#### Задание:
Отредактируйте отрывок о квартире на Вешняковской улице: перепишите фрагмент, начиная со слов «Я, как тебе» и заканчивая словами «стали жить вмеcте.», заменив «елочные игрушки» на «новогодние игрушки».

#### Статья:

=======

А я всегда подвозил ее в дом на Рязанском проспекте, где жили ее отец, мать и дочка. Там у них была двухкомнатная квартира, и трудно было себе представить совместную жизнь двух молодых богемных существ на этой территории. Но оказалось, что у Лугачевой есть еще одна «тайная» квартира на Вешняковской улице. Когда мы приехали туда, меня охватил ужас. Это была абсолютно пустая однокомнатная квартира, в углу которой лежал голый матрас, а весь пол был заставлен огромным количеством пустых бутылок, больше в комнате не было ничего.

Я, как тебе известно, могу жить только в цивилизованном интерьере, поэтому, даже не спрашивая разрешения хозяйки, начал убирать. И, вынося на радость алкашам бутылки к мусоропроводу, решил их посчитать. Бутылок было 140. Пока девушка что-то готовила на кухне, в картонном ящике, который тоже подвергался выбросу, я нашел елочные игрушки. И чтобы как-то украсить убожество этого жилища, разложил на полу елочные игрушки, сделал из мишуры и шариков такую дорожку с елочкой в конце, поскольку дело было под Новый год. Лугачева вошла в комнату, неся поднос с закуской, увидела выложенную из блесток дорогу к елочке и спросила:

– Это что такое?

Я говорю:

– Это путь жизни Аллы Лугачевой.

Так я переселился в эту квартиру, и мы стали жить вмеcте.

=======

#### Исходные данные:
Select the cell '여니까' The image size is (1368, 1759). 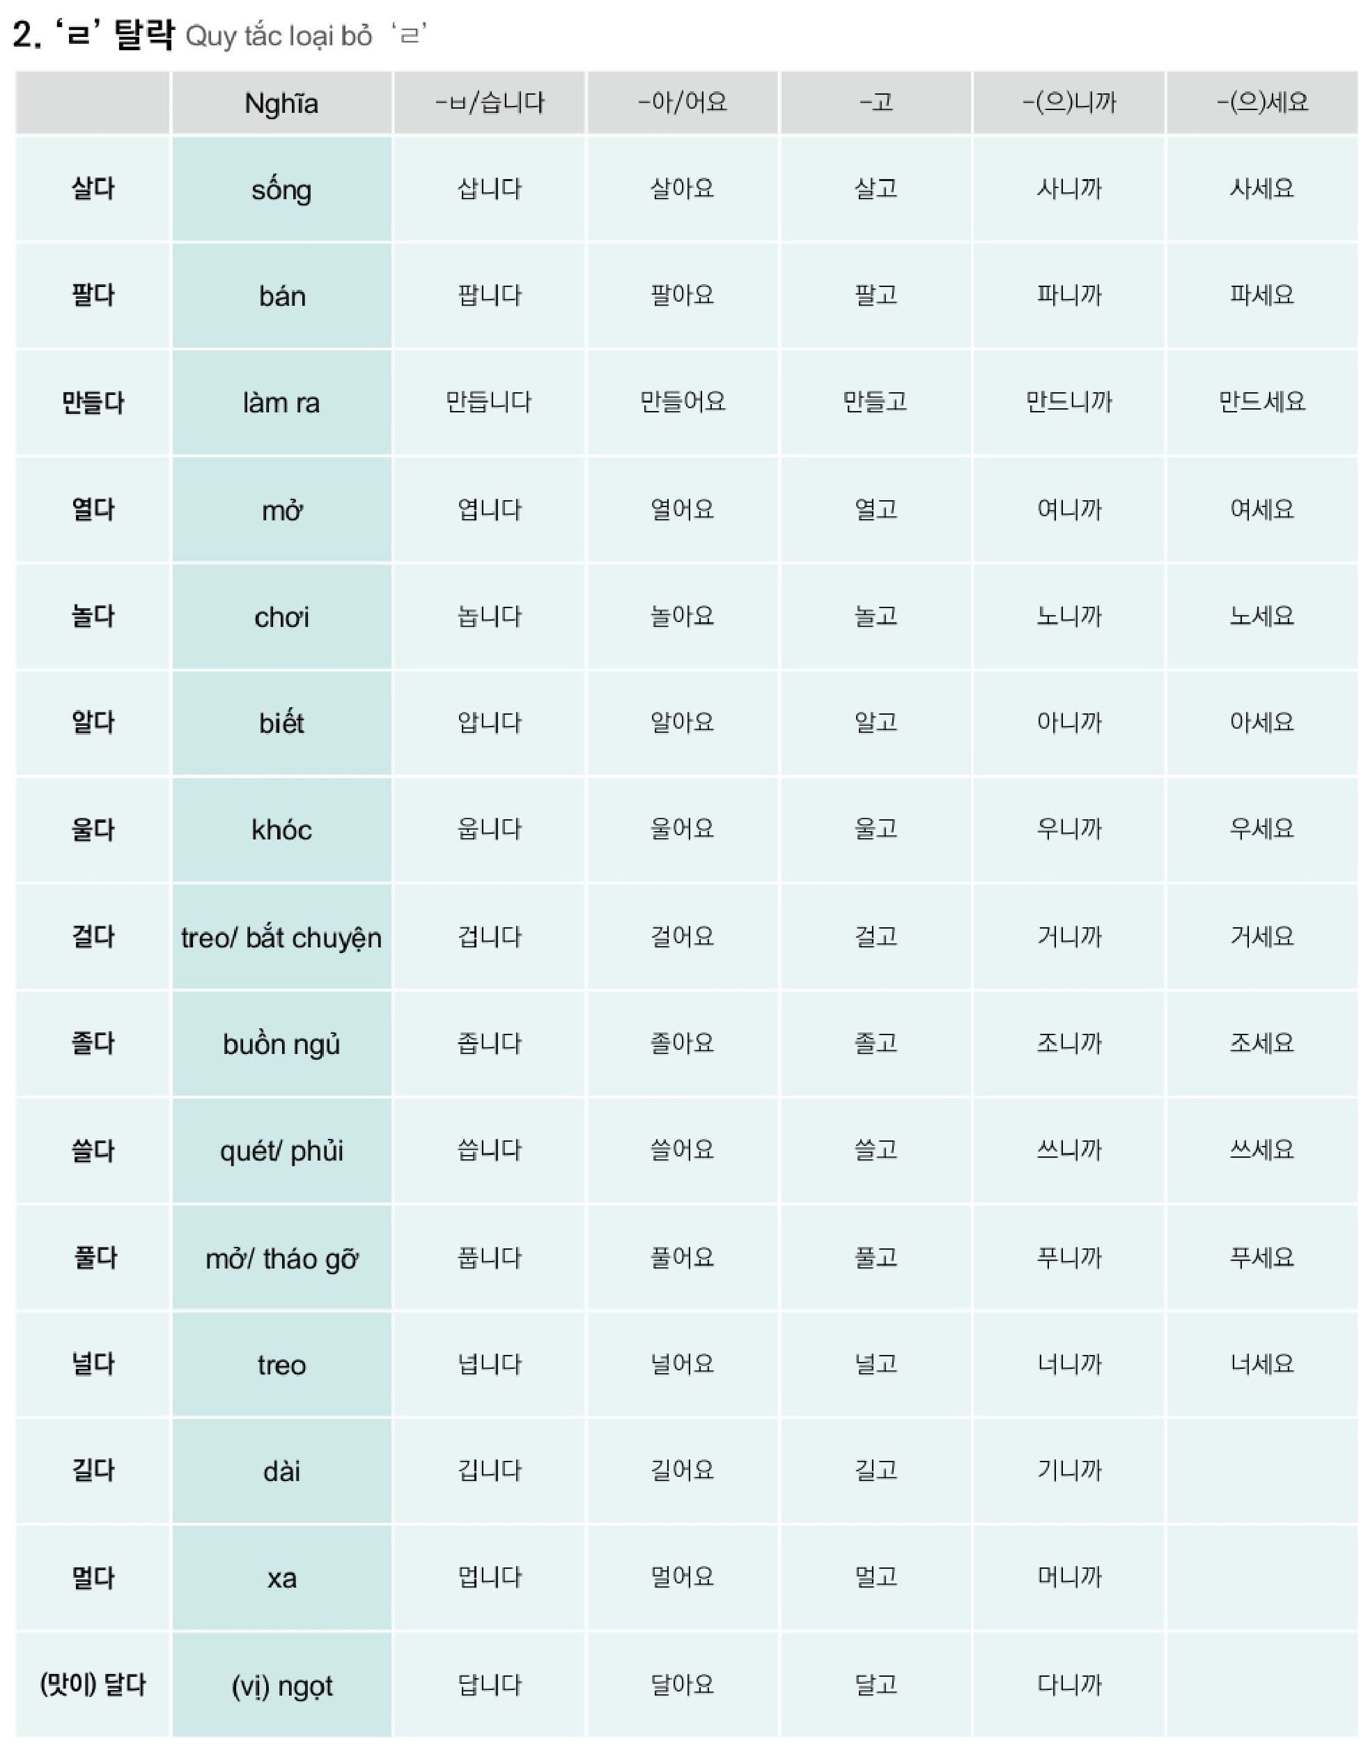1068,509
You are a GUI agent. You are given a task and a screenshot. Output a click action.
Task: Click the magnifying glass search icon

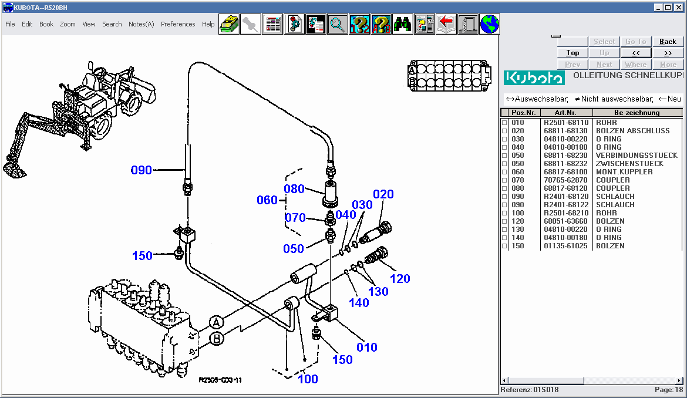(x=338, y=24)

=======

#### Результат выполнения:
Я, как тебе известно, могу жить только в цивилизованном интерьере, поэтому, даже не спрашивая разрешения хозяйки, начал убирать. И, вынося на радость алкашам бутылки к мусоропроводу, решил их посчитать. Бутылок было 140. Пока девушка что-то готовила на кухне, в картонном ящике, который тоже подвергался выбросу, я нашел новогодние игрушки. И чтобы как-то украсить убожество этого жилища, разложил на полу новогодние игрушки, сделал из мишуры и шариков такую дорожку с елочкой в конце, поскольку дело было под Новый год. Лугачева вошла в комнату, неся поднос с закуской, увидела выложенную из блесток дорогу к елочке и спросила:

– Это что такое?

Я говорю:

– Это путь жизни Аллы Лугачевой.

Так я переселился в эту квартиру, и мы стали жить вмеcте.